• [Aim of the exercise] Copy the listing from its start through the line containing "(x=474, y=96)", both ends included, requests and all. Multiply every coordinate in the answers by 1.2 and round to whole numbers, with halves rounding up, and omit the pictures.

--- START OF Raw records ---

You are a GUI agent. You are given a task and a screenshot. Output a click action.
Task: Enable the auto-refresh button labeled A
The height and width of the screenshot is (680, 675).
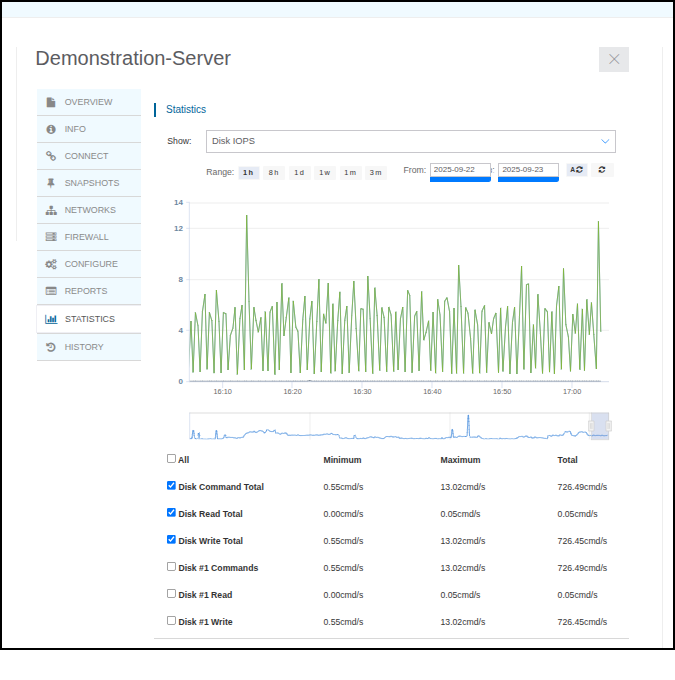point(577,170)

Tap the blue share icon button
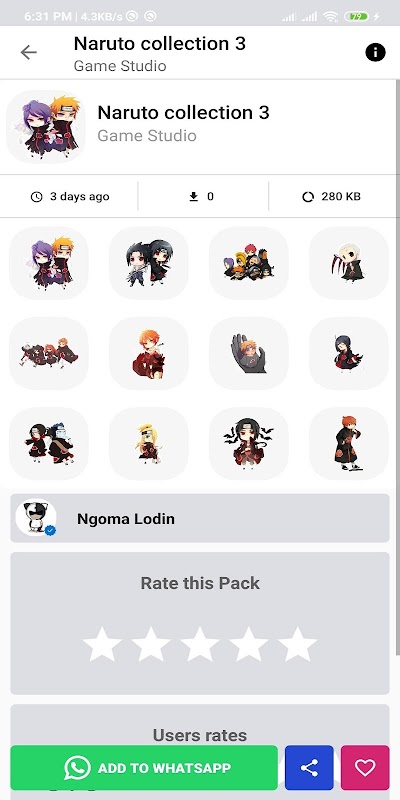tap(309, 767)
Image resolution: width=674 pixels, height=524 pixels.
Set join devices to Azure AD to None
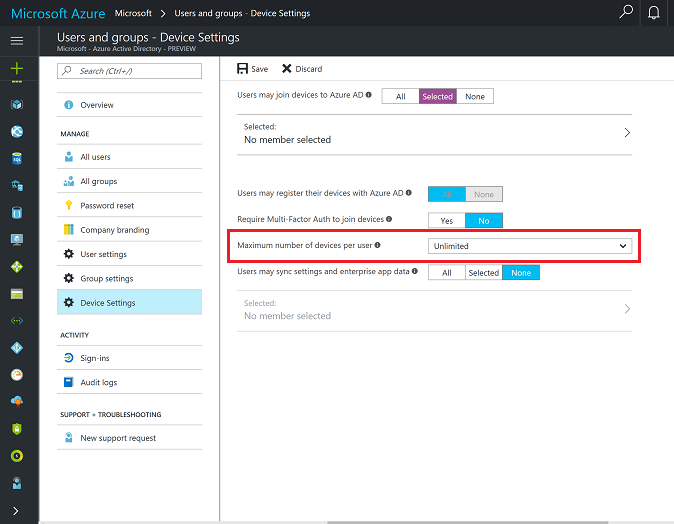(x=474, y=96)
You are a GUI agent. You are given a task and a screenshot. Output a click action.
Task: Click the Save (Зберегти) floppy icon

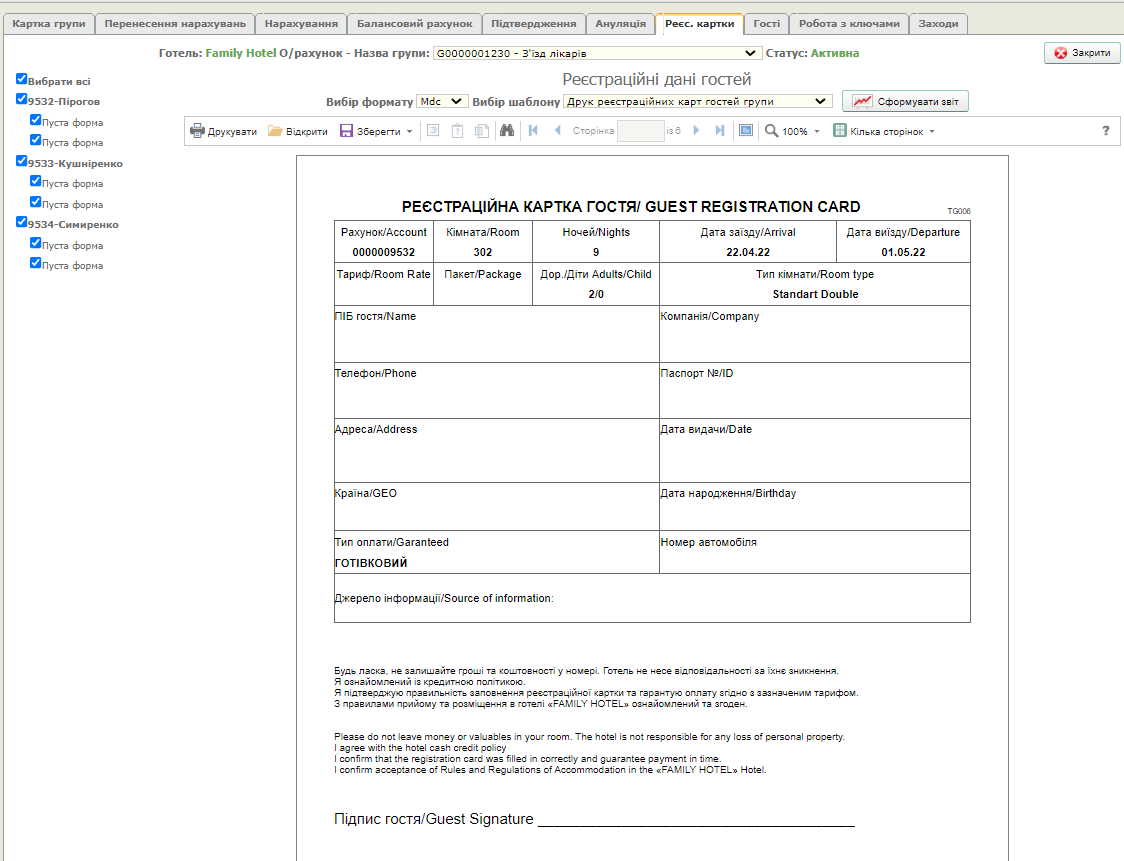pos(346,131)
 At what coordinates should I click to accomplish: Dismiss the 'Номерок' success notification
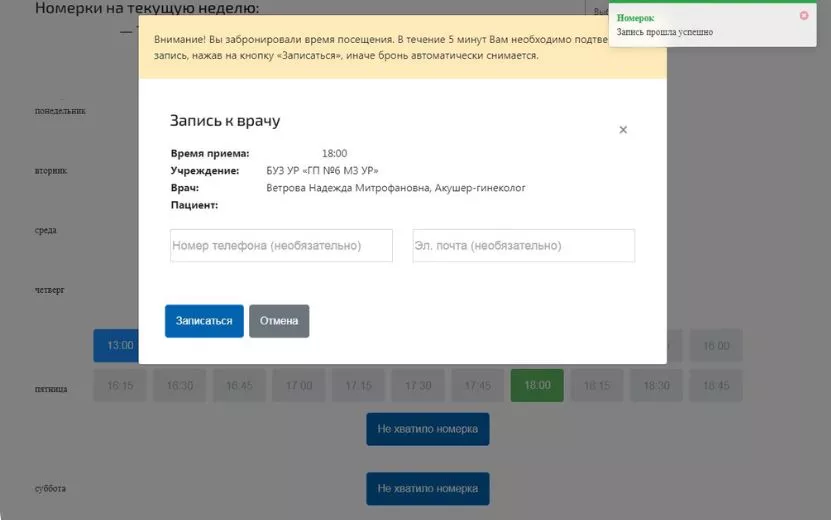(804, 16)
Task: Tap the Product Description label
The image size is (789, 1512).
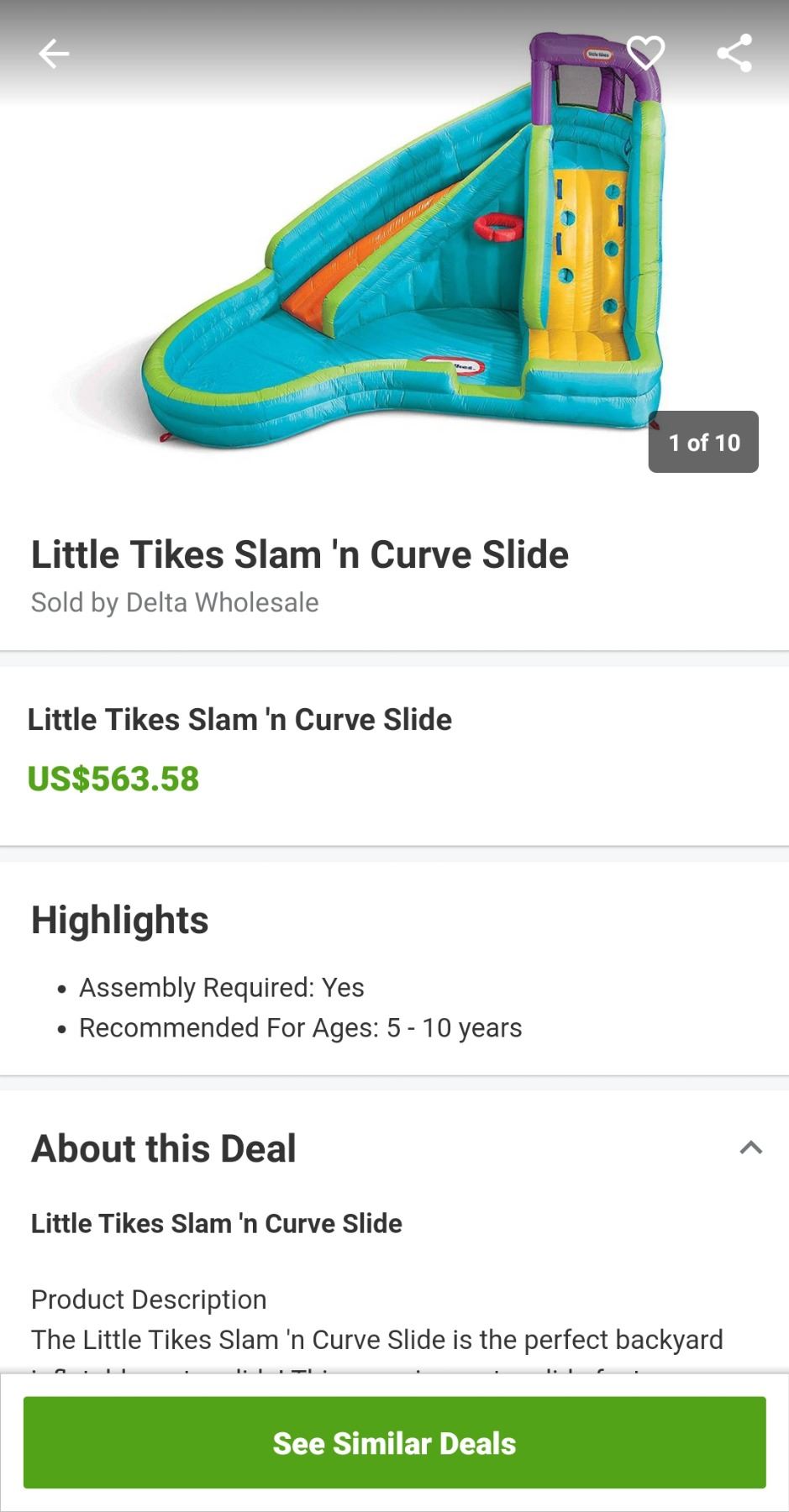Action: tap(149, 1299)
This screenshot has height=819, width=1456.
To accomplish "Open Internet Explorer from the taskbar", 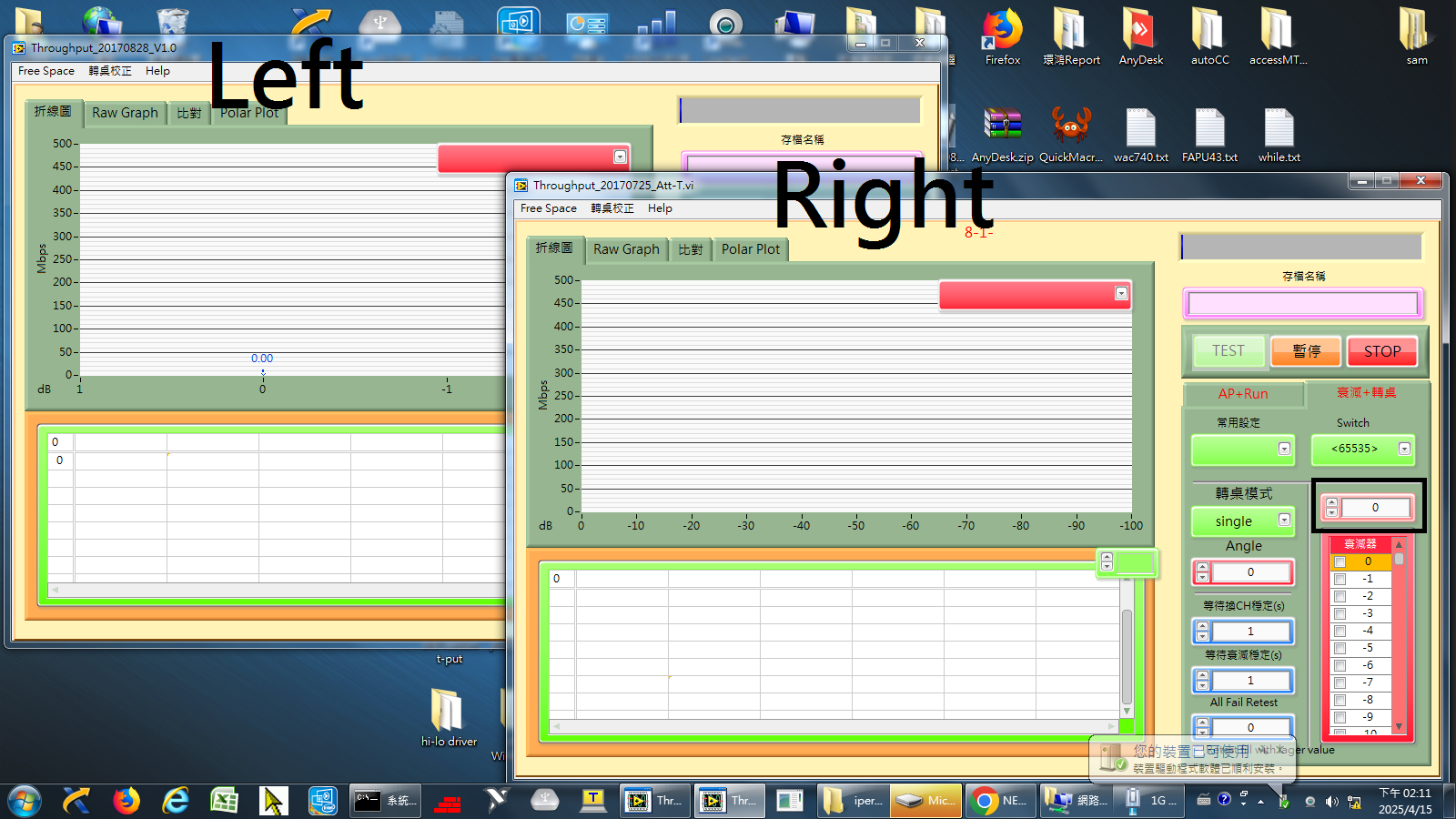I will coord(175,801).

--- END OF Raw records ---

• [Written answer]
You are a GUI agent. You are given a task and a screenshot. Output a click action.
Task: Enable the auto-refresh button labeled A
The height and width of the screenshot is (680, 675).
point(692,204)

Tap the blue share icon button
tap(371, 920)
Image resolution: width=674 pixels, height=524 pixels.
Set join devices to Azure AD to None
(x=569, y=115)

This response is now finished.